Standard inclusions on every full removal: pad-wrap protection for every freestanding piece of furniture, removal-grade cartons, a written and itemised fixed-price quote with no surprises on the day, and the British Association of Removers' Advance Payment Guarantee protecting every deposit. The result, over forty years and tens of thousands of moves, is a 4.9/5 review average across 120+ independent Google reviews.

Booking the survey takes ten minutes. Whether it's a one-bedroom flat across Eastbourne or a country house to overseas, the process is the same: in-home or video survey, written quote within 48 hours, deposit-protected booking, and a calm move day.

Ready to plan your How Our Full Pad-Wrap Service Protects Your Furniture?

Free in-home or video survey, written fixed-price quote, BAR-protected deposit. Sussex’s family-run remover since 1982.

Frequently asked about How Our Full Pad-Wrap Service Protects Your Furniture

Is pad-wrap an extra cost?

No. Pad-wrap is included on every full removal we quote — it's standard, not premium. The crew time and the blanket materials are all part of the headline price.

How long does pad-wrapping a 3-bed take?

Around 90 minutes for our standard 3-crew team. We start wrapping as soon as we arrive and continue through the morning while another crew member loads the lorry.

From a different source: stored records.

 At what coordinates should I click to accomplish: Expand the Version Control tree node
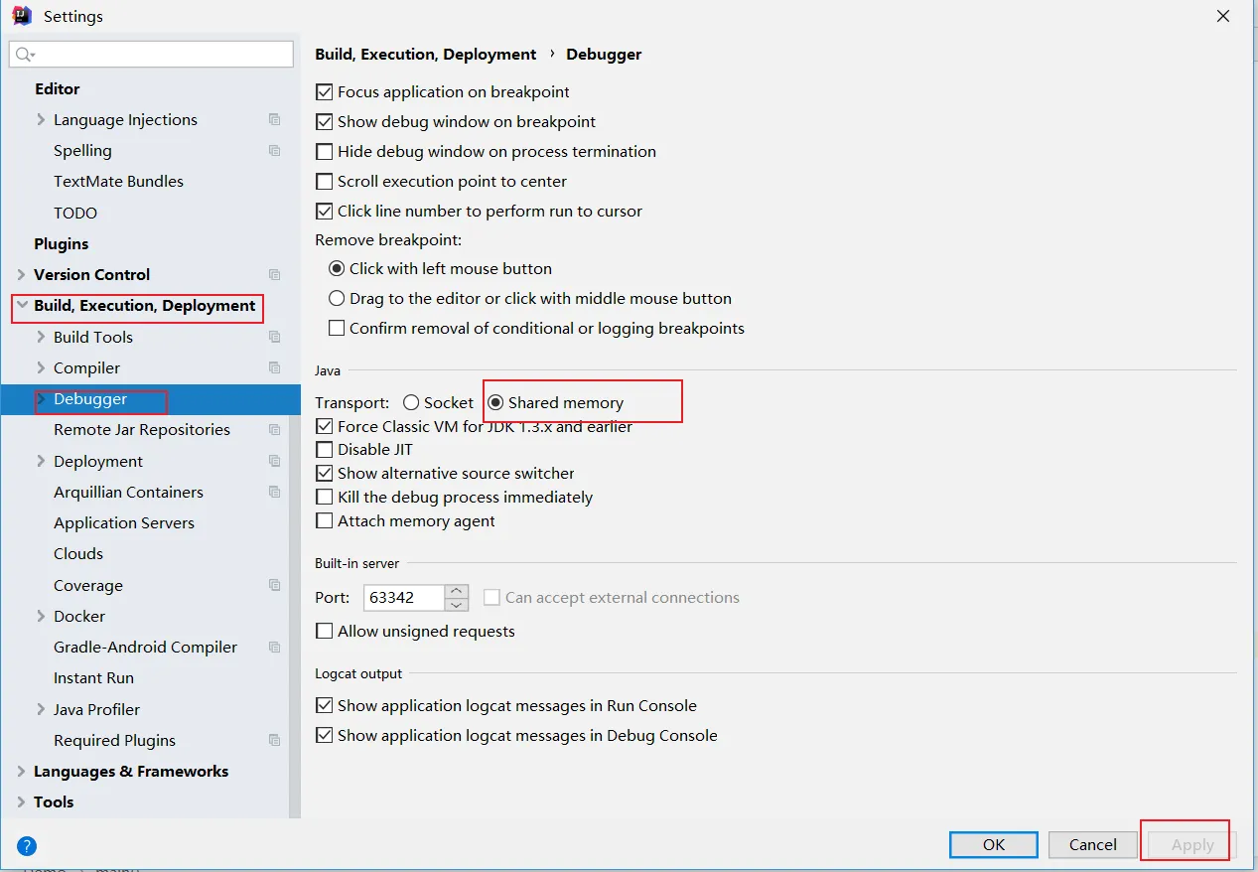pyautogui.click(x=21, y=275)
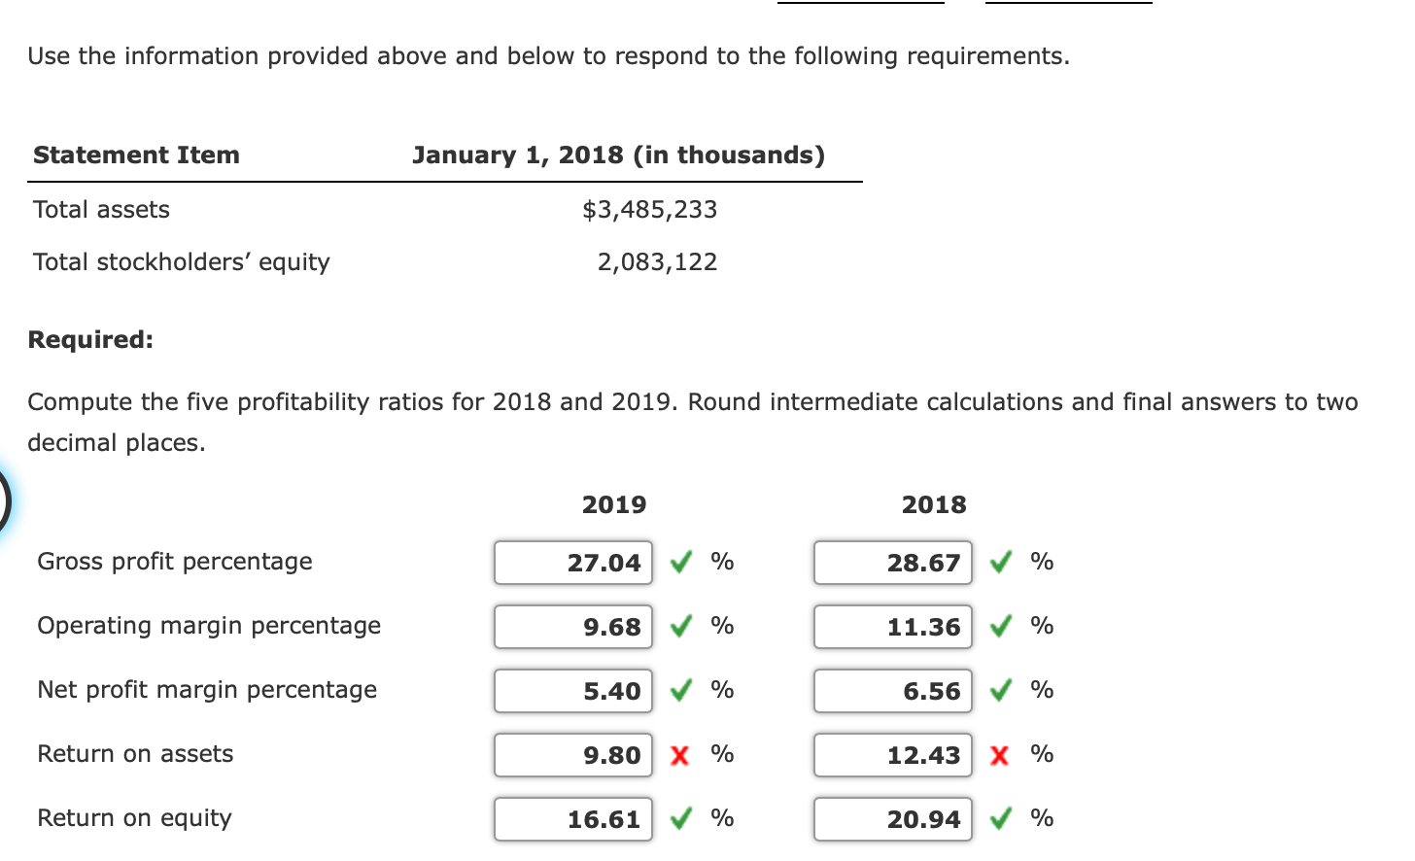This screenshot has width=1415, height=861.
Task: Click the green checkmark beside 2019 operating margin
Action: pyautogui.click(x=680, y=627)
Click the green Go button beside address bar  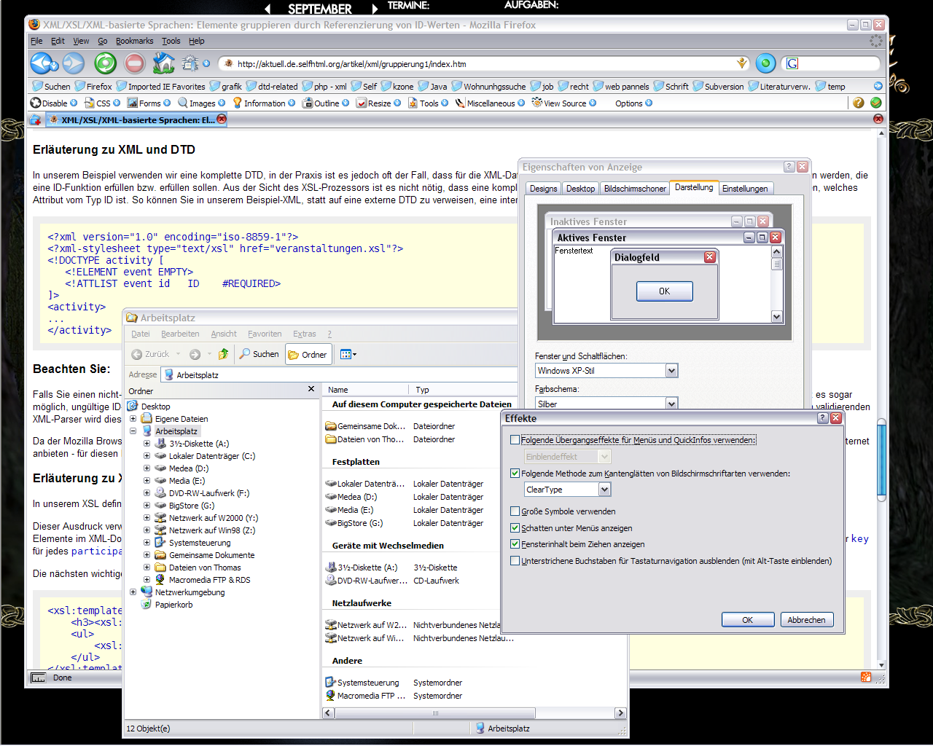(765, 63)
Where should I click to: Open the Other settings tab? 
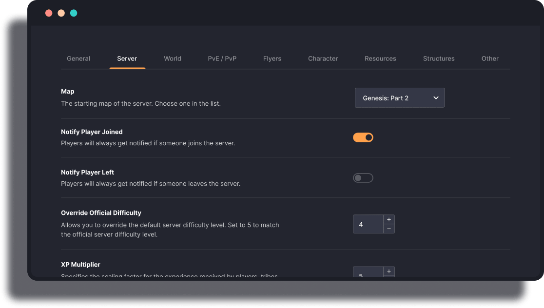[490, 58]
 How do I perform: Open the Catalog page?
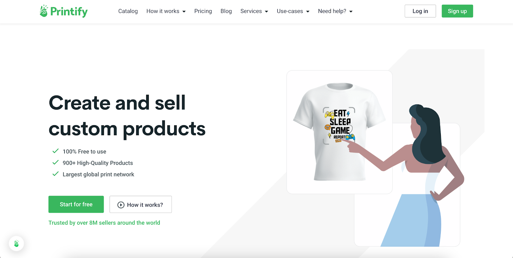click(x=128, y=11)
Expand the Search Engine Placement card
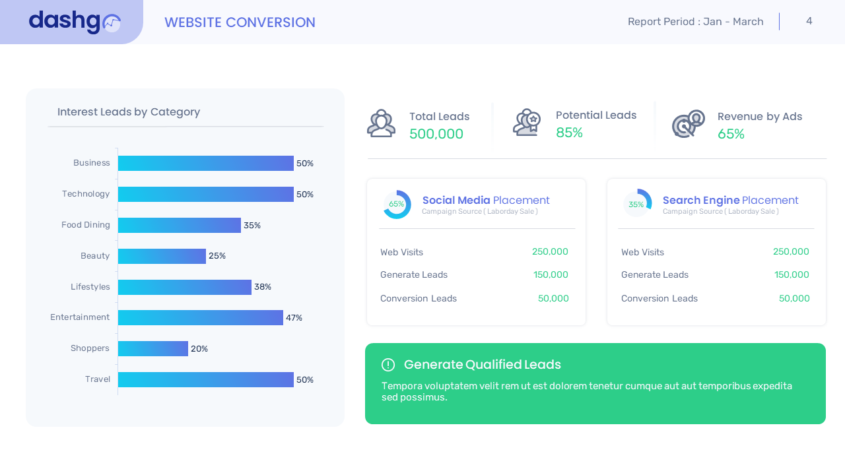Image resolution: width=845 pixels, height=475 pixels. 716,252
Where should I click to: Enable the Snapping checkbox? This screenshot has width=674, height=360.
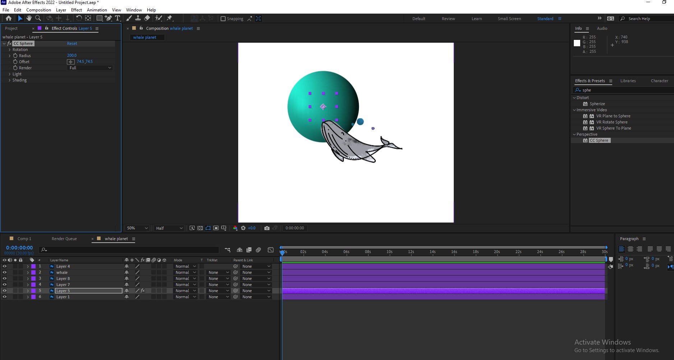[x=223, y=19]
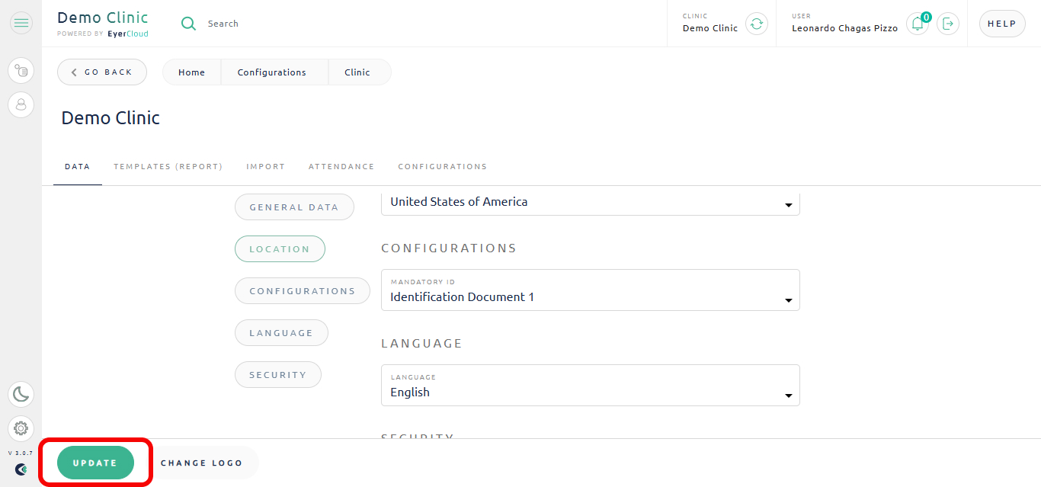Screen dimensions: 1041x487
Task: Open the hamburger menu icon
Action: point(21,24)
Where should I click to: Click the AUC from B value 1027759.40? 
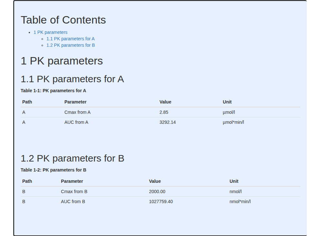pyautogui.click(x=161, y=202)
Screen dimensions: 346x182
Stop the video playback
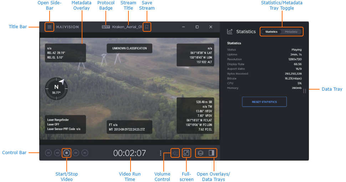coord(66,153)
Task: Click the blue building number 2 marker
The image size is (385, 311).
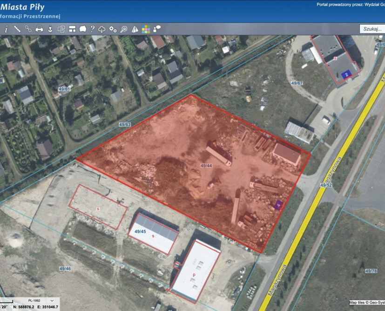Action: (346, 74)
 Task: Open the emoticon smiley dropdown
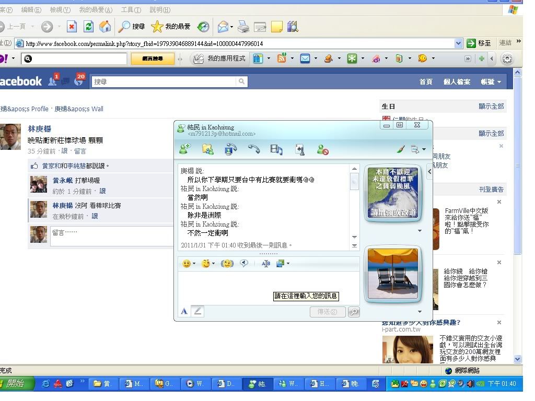click(x=189, y=264)
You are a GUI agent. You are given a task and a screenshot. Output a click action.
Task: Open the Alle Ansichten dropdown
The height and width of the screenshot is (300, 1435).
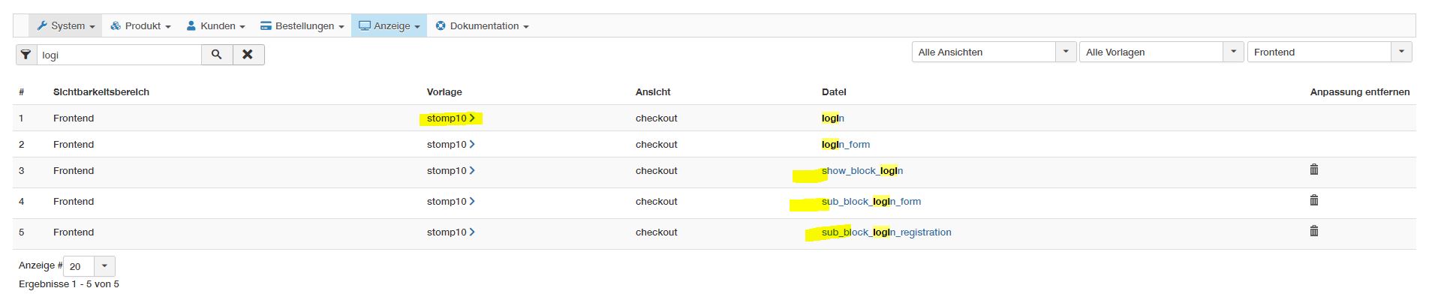pos(1066,52)
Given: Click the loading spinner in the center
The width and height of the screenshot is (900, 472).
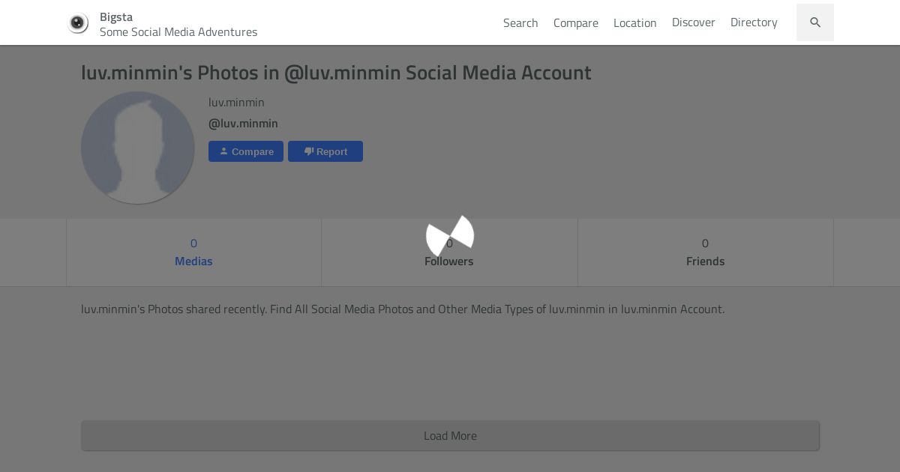Looking at the screenshot, I should (450, 236).
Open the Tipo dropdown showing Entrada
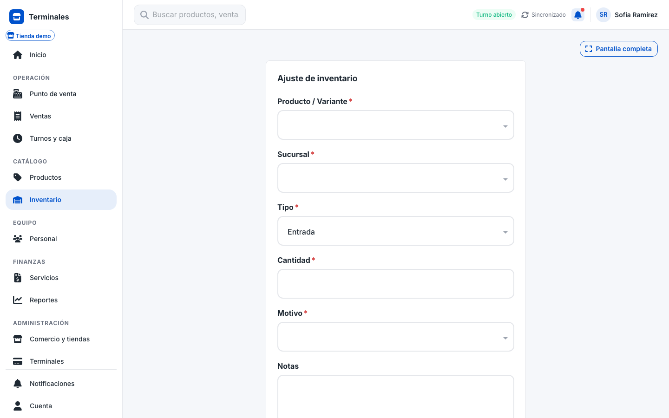The height and width of the screenshot is (418, 669). tap(396, 231)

Can I supply my own blankets?

You can but we'd strongly recommend our own. Industry-weight blankets are heavier and stitched to take the weight of a fully-loaded lorry. Hardware-store blankets often aren't, and a thin blanket failing in transit defeats the whole point.

Do you pad-wrap on international moves too?

Yes. The same method applies for FIDI-network international shipments — every piece pad-wrapped before it goes into the customs-controlled holding bay at our depot, sealed inside the container.

What if I see a scratch at the unload end?

Flag it before the crew leaves so we can photograph it and start the claim under our goods-in-transit insurance. Standard cover handles transit damage on professionally-wrapped contents.